The 2024 McCormack et al. paper on FFI-boundary UB is the canonical reference for how Rust's aliasing model interacts with C / C++ across `extern "C"` boundaries.

## §5 Cost
Tree Borrows itself was a roughly **two-year PhD-scale research effort** at ETH/MPI-SWS, with the proofs mechanised in Rocq. The cost of *adopting* the model is essentially zero for the average Rust user (it's transparent), but the cost of *integrating* it with RustBelt and with LLVM is the active 2025-2026 research front, expected to be multi-person-year.

## §6 Mochi Adaptation Note
The relevance of borrow-check formalisation to MEP-41 is **conceptual, not direct**. Mochi has no borrow checker. The relevant takeaways:

- The *category of vulnerability* Tree Borrows addresses — temporal memory safety bugs arising from pointer aliasing across function calls — is exactly the category vm3 handles by *generation tags*. Both are doing the same job: detecting "I held a reference too long" violations. Tree Borrows does it statically (the compiler rejects programs with UB); Mochi does it dynamically (the runtime invalidates Cells when the generation advances).
- MEP-41 should *cite* Tree Borrows as the leading static technique for temporal safety and explicitly contrast Mochi's runtime-generation-tag approach. Both are valid solutions to the same problem; they make different cost / expressiveness tradeoffs. Static: zero runtime cost, language-design cost. Dynamic: runtime cost (the generation field, the check on access), but no language-design tax — the Mochi programmer never has to think about lifetimes.
- The McCormack 2024 FFI study is directly relevant: when Mochi crosses into Go-native code, the same boundary-UB issues arise. MEP-41 should note that Cell handles crossing FFI boundaries must be treated like raw pointers in Tree Borrows terms — once they cross out of the Mochi-managed region, the generation invariant is suspended and the FFI caller must restore it before passing the Cell back.
- Mochi need not prove any aliasing-model theorem. The bytecode-language-level guarantee is "no program written in safe Mochi can hold a stale Cell", and this is a *runtime* property, not a static one.
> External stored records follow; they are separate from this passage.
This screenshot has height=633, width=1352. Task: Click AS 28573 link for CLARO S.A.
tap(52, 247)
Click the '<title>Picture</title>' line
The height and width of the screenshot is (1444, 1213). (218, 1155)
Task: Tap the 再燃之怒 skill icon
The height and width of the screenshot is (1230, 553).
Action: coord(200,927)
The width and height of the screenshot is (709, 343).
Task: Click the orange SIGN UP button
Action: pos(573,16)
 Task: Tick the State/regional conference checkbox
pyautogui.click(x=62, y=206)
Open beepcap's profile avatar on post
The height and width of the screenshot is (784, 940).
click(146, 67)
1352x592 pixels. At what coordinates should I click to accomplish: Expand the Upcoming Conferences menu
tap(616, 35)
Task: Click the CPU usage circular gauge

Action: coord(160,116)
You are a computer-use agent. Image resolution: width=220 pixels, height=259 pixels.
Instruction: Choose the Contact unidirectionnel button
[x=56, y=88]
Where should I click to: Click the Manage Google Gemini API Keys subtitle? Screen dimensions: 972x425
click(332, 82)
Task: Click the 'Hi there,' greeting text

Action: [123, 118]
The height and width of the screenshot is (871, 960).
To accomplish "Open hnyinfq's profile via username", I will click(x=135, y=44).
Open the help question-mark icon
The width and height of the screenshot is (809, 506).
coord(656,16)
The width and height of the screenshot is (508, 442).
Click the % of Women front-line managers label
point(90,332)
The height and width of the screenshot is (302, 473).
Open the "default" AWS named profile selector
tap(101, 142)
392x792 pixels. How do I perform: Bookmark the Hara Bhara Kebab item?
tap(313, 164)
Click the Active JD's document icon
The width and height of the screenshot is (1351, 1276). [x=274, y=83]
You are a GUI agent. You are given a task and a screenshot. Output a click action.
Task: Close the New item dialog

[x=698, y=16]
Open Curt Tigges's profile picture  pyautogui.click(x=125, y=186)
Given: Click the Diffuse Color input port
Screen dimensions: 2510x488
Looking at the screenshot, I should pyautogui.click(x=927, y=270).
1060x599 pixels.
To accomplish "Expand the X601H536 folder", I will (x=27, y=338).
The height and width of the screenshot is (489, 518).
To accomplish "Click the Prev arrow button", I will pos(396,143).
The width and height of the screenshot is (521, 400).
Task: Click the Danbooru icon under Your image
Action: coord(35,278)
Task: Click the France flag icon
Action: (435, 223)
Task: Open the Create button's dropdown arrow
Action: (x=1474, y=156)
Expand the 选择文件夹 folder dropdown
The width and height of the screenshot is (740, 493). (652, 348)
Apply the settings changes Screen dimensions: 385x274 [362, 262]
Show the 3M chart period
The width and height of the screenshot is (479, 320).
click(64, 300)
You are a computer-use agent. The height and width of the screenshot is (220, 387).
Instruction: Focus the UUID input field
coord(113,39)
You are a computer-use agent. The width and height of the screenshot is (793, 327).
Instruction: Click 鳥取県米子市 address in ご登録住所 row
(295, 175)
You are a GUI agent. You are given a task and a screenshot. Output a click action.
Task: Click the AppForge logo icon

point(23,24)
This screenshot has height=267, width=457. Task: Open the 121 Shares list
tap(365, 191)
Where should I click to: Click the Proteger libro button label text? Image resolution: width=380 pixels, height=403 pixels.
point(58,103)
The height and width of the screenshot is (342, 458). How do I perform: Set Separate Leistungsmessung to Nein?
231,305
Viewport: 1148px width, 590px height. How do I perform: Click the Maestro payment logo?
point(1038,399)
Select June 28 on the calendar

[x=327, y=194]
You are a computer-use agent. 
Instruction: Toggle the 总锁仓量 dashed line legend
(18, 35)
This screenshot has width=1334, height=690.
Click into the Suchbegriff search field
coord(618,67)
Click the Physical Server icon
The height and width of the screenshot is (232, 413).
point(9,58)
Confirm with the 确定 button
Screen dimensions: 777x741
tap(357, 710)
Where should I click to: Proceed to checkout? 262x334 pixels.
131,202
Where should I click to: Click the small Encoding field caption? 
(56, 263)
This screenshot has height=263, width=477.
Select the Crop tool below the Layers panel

## §7 Open Questions for MEP-41
1. Should MEP-41 explicitly contrast Rust's static lifetime/borrow approach with Mochi's dynamic generation-tag approach as a *design-tradeoff explanation* for readers who arrive expecting borrow checking?
2. The FFI / `extern "C"` boundary in Rust is a known UB hazard; Mochi's Go FFI boundary is the same hazard wearing different clothes. Should MEP-41 spell out the contract for Cells crossing into Go-native code?
3. Tree Borrows allows two-phase borrows because real code wants them. Are there Mochi patterns analogous to two-phase borrows (e.g., "I want to read the length of this vector then write to it") that should be designed-for at the Mochi-language level?
4. Should MEP-41 commit to a Mochi-specific equivalent of MIRI — a runtime checking mode that detects "this Cell access would have been UB under stricter rules"? Useful for fuzzing and CI.